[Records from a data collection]
○ ○ ○ ○

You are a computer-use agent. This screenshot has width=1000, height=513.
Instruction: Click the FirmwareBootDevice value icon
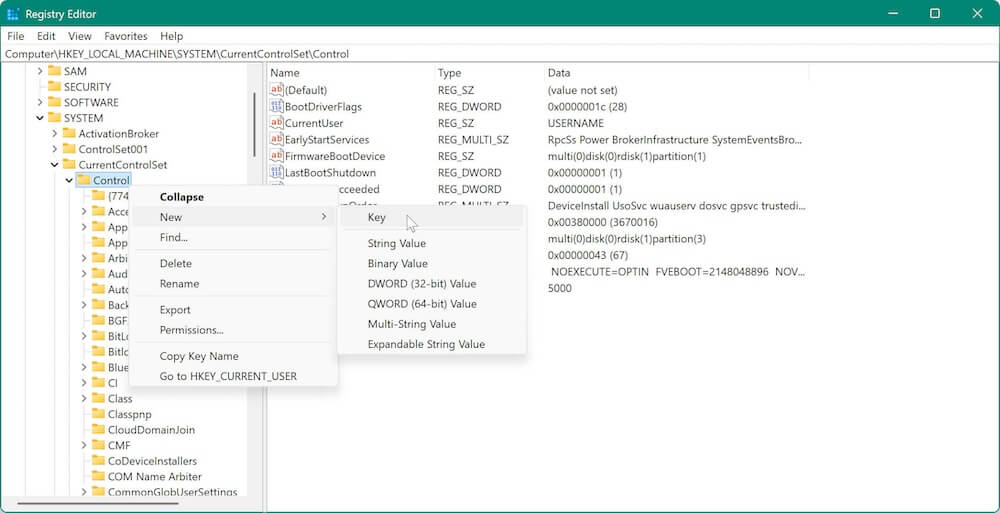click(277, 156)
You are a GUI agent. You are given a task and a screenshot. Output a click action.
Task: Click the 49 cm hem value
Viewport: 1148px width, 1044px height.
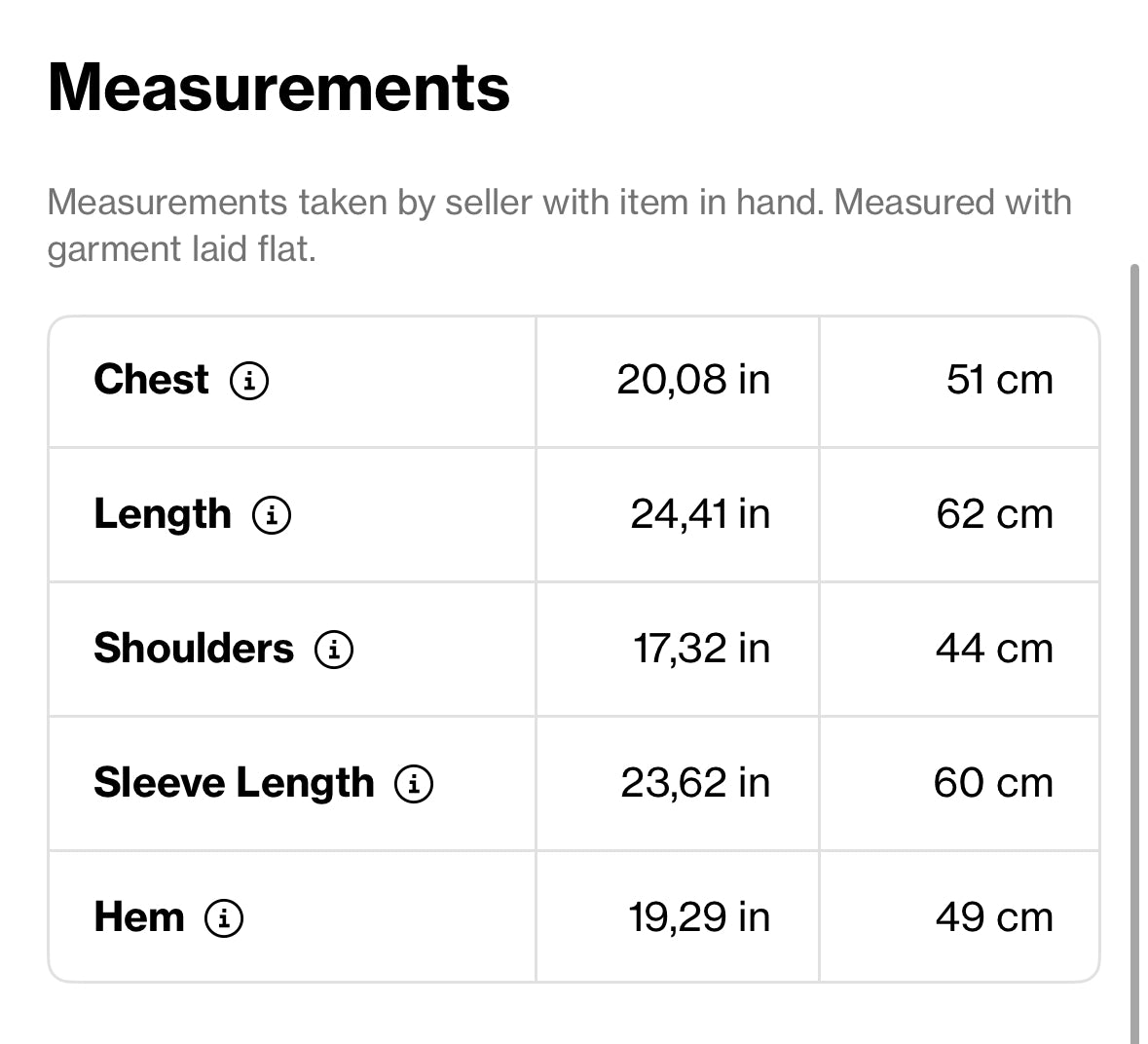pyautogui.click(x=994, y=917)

○ ○ ○ ○

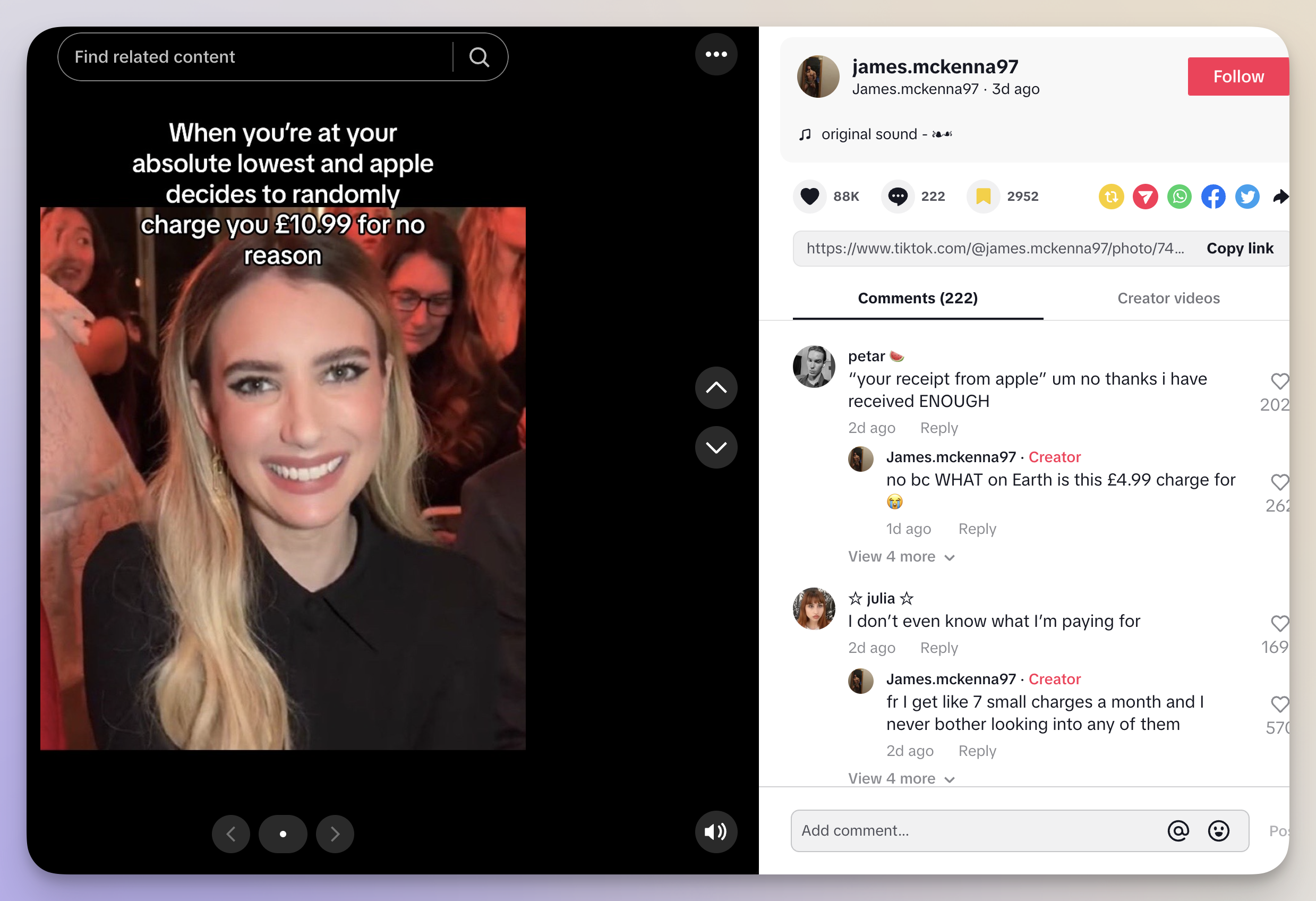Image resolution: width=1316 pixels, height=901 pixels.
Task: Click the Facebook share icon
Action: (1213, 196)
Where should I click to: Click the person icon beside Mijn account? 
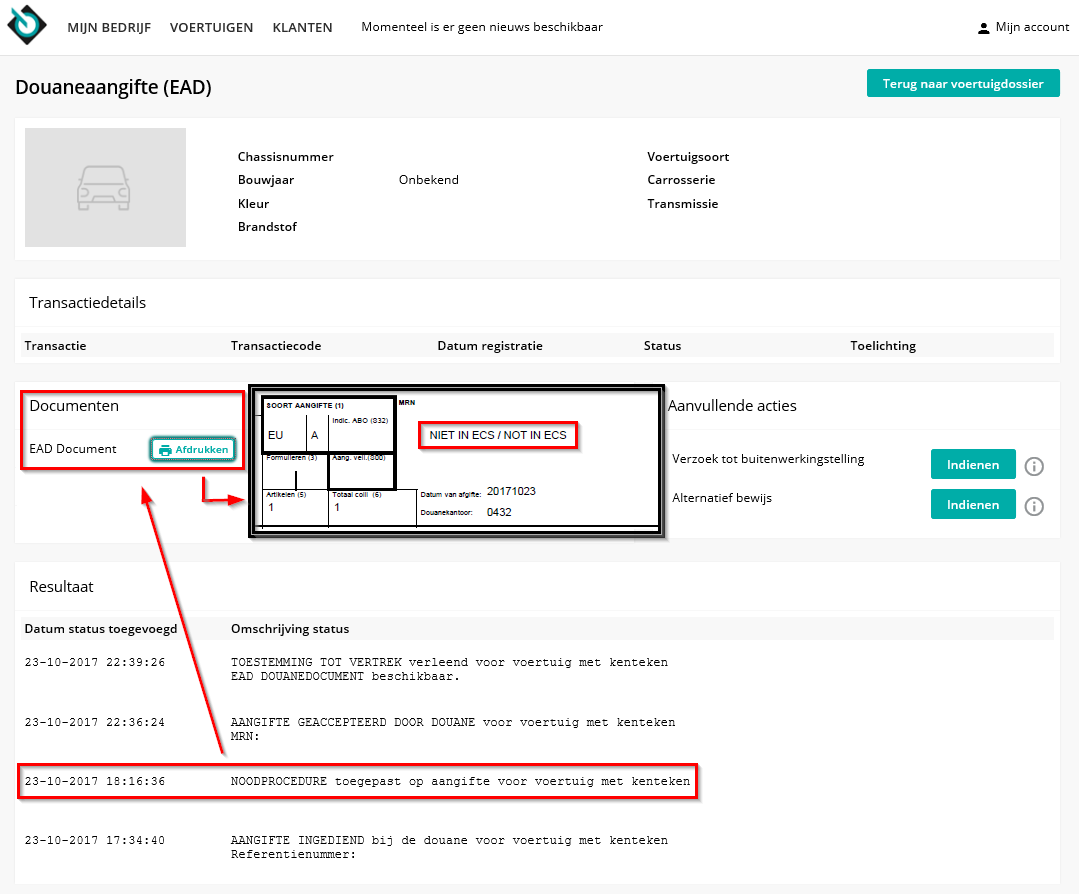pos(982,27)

○ ○ ○ ○

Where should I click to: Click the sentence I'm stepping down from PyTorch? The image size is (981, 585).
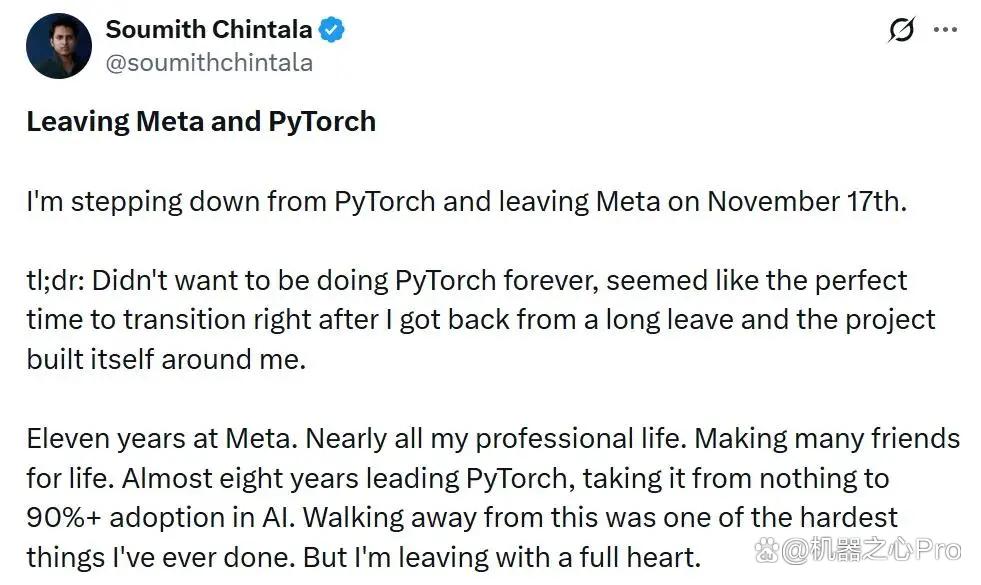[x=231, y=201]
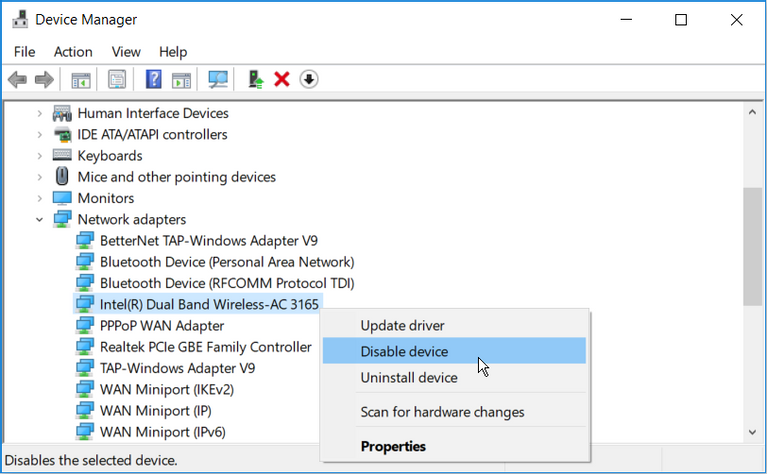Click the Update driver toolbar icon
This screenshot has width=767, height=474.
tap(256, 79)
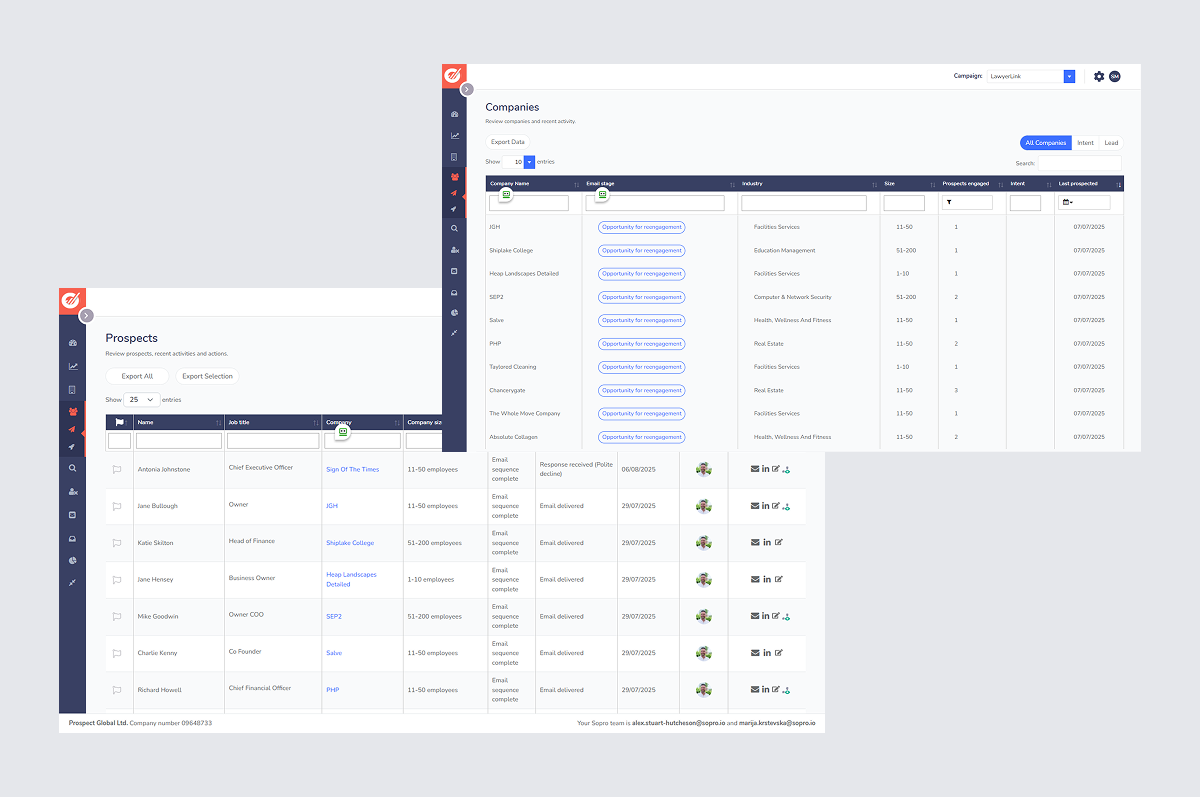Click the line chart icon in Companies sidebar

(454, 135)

○ ○ ○ ○

Recast the items from the line with "You are a GUI" to the line with "pyautogui.click(x=994, y=917)" as a numbered list, skipping blank lines. Leave the pictures out.

▶ THE OUTPUT
1. You are a GUI agent. You are given a task and a screenshot. Output a click action.
2. Task: Click the 49 cm hem value
3. Viewport: 1148px width, 1044px height.
4. pyautogui.click(x=994, y=917)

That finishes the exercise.